__EXERCISE DIRECTIONS__
Lines below that include the word "blue" should each be copied.

╭─ EXTRACTED RECORDS

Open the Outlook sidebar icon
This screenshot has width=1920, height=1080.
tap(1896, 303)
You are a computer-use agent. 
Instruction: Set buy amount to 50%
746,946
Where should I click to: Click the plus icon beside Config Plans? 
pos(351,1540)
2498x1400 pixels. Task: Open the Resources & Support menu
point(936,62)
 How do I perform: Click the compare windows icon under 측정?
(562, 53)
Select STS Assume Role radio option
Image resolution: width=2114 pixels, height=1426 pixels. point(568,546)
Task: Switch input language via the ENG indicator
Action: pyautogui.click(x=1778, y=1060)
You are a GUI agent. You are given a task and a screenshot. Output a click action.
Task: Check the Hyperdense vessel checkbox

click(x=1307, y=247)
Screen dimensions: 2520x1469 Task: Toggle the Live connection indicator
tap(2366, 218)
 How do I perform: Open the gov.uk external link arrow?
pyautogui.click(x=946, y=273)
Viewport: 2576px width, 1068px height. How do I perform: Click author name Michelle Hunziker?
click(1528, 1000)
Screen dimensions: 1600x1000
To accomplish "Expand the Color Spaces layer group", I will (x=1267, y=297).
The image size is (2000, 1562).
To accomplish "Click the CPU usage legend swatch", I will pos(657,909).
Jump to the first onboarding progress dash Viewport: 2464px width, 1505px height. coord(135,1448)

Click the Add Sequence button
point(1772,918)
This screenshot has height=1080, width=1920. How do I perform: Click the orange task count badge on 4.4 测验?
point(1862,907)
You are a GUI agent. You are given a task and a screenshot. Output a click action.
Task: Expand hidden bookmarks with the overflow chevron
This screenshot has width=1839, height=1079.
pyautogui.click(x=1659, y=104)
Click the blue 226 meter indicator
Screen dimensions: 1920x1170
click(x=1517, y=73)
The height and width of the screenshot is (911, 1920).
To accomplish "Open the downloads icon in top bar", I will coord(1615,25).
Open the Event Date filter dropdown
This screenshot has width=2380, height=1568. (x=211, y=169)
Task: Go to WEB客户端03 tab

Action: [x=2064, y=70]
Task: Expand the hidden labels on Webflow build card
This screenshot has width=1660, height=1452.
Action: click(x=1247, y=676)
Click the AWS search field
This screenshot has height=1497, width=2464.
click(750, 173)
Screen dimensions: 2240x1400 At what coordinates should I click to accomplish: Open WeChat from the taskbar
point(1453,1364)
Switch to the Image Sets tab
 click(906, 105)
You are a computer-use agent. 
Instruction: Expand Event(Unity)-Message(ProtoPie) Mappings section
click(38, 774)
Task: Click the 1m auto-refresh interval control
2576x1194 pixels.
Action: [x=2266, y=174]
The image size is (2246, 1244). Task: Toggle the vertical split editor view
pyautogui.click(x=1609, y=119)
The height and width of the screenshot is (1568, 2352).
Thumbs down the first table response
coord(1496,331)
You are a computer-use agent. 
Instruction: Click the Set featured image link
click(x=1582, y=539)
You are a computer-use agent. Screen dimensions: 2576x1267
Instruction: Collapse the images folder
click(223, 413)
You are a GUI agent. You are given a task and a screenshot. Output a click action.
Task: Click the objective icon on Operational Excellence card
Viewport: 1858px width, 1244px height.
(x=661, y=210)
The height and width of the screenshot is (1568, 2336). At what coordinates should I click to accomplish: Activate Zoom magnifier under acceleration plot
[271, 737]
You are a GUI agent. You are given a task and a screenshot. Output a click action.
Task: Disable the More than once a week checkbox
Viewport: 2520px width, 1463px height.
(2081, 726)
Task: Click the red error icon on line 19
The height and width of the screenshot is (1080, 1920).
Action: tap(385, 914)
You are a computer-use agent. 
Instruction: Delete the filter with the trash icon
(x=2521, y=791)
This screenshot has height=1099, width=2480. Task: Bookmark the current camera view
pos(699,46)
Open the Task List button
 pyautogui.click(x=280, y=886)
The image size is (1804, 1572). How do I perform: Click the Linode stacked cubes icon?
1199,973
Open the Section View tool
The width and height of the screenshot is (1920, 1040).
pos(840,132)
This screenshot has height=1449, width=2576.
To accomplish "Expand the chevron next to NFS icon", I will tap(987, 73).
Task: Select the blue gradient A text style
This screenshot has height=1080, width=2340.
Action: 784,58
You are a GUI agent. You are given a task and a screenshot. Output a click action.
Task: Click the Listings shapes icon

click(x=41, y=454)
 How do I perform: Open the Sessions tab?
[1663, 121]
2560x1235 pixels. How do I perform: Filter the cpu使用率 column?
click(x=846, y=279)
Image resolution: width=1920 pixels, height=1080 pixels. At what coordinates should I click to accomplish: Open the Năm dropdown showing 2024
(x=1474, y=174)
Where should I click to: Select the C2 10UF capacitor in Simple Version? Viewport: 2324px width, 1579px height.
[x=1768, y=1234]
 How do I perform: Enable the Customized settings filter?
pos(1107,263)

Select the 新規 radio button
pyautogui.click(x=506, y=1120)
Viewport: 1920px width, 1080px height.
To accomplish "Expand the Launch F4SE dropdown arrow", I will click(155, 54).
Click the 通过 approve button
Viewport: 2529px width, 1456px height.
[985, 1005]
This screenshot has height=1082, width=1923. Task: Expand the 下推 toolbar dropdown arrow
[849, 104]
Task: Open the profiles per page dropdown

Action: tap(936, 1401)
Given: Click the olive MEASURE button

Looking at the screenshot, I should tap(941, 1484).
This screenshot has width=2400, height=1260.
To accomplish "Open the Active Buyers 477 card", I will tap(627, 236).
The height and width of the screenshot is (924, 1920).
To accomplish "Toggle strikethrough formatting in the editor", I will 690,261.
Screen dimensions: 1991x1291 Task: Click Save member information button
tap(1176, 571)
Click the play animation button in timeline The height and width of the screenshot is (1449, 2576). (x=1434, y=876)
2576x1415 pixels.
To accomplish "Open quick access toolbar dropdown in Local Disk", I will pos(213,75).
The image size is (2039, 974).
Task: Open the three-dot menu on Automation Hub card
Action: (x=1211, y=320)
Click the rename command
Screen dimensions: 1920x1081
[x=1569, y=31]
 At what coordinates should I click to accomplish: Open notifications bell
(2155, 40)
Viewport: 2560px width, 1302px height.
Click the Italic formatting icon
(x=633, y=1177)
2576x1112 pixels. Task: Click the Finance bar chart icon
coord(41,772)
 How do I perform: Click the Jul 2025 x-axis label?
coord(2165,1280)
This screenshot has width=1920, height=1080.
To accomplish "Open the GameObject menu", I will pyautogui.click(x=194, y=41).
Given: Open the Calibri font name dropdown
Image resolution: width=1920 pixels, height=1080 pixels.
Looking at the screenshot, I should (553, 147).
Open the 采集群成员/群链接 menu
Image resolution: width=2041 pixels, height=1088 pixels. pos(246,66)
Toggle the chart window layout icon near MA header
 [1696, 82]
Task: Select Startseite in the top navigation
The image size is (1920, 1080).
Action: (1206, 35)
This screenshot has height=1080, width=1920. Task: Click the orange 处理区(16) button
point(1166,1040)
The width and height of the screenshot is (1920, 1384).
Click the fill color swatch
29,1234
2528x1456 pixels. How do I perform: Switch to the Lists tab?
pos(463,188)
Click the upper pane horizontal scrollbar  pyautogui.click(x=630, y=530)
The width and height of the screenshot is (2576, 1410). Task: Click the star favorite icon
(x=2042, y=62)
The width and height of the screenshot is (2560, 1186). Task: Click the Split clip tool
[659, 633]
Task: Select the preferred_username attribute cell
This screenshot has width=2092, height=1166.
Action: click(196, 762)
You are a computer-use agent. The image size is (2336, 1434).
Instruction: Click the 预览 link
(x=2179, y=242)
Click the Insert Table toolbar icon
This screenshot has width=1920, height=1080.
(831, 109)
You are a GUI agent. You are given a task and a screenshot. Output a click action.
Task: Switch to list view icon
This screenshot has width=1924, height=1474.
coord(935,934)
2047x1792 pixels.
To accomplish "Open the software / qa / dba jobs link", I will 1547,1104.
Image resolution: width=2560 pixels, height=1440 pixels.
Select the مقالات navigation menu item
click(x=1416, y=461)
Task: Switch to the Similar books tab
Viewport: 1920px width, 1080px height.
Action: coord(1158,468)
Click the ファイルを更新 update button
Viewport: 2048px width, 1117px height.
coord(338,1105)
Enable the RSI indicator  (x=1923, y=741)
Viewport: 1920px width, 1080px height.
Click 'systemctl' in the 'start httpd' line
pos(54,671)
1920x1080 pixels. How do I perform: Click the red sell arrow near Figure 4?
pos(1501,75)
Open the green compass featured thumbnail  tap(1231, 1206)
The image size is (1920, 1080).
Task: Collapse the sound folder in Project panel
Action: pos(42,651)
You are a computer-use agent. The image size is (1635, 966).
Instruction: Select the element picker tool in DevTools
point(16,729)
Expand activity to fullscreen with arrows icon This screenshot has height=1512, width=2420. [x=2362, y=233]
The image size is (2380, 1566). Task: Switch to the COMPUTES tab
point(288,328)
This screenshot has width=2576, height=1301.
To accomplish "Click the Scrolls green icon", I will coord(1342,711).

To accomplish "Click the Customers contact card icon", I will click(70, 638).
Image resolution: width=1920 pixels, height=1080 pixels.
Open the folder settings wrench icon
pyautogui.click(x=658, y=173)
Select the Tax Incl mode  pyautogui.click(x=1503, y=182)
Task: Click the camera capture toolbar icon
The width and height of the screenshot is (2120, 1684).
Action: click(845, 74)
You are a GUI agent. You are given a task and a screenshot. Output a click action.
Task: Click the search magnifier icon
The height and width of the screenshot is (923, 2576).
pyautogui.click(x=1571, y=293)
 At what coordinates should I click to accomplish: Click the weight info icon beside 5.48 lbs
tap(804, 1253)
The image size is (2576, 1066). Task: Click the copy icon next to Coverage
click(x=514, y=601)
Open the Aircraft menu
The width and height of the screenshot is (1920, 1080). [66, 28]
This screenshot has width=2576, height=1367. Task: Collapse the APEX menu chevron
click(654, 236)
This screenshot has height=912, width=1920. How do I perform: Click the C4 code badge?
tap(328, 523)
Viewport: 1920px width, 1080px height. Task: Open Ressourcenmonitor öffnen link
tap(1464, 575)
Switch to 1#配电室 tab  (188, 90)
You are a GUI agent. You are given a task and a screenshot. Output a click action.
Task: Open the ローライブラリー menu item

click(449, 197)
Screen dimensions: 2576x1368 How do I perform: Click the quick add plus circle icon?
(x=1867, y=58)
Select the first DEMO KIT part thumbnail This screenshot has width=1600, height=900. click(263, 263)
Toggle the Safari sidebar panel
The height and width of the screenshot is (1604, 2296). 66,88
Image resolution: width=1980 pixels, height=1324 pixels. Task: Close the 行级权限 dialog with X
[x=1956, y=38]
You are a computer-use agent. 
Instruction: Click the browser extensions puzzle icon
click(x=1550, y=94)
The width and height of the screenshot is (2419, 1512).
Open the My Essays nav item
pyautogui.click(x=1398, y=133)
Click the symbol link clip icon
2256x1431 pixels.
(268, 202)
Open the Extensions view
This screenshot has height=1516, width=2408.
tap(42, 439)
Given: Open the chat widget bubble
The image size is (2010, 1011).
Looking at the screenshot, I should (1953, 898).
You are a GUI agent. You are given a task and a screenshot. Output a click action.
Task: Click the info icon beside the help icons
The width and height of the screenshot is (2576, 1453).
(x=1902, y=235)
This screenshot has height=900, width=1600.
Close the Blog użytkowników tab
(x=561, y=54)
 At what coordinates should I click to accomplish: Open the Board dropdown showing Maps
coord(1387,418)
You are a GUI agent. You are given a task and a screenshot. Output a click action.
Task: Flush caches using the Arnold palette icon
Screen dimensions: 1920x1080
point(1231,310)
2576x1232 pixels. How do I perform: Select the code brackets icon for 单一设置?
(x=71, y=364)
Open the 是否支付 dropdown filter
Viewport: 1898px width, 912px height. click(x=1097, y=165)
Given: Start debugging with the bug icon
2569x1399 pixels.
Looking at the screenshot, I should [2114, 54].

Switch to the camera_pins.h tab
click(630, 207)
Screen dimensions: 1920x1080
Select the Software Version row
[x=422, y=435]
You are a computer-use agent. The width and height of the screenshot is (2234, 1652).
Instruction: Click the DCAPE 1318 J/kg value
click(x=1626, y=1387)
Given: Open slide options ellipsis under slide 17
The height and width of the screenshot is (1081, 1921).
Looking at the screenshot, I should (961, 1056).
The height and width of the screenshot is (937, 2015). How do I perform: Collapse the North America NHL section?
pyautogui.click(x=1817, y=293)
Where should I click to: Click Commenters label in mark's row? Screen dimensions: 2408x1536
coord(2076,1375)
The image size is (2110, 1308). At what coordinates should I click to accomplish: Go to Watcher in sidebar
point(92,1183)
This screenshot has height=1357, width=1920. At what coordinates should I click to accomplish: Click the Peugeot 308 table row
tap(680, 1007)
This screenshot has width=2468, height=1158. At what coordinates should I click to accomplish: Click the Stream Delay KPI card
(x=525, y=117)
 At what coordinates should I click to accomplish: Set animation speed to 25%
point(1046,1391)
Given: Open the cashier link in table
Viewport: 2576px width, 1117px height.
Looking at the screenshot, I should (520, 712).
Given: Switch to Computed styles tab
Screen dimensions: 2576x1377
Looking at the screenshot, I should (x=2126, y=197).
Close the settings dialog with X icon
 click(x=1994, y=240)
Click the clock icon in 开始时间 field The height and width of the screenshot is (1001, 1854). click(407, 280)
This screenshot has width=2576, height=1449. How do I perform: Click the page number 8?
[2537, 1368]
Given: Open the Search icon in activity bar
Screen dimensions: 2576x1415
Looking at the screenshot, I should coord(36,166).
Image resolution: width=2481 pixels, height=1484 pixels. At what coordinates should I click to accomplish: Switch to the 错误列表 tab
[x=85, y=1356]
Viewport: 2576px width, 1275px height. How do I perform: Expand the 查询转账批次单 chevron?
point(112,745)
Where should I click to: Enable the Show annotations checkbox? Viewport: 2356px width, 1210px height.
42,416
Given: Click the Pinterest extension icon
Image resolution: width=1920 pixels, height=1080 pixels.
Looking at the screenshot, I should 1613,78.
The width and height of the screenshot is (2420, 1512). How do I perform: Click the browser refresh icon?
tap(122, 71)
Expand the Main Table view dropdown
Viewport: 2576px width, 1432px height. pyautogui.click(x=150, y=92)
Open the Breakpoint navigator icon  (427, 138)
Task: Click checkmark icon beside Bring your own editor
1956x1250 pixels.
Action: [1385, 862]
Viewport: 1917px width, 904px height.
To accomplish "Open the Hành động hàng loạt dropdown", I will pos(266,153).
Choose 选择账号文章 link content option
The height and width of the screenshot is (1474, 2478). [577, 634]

╰─

__YOUR RESPONSE__
Click the blue 226 meter indicator
Task: Select the blue gradient A text style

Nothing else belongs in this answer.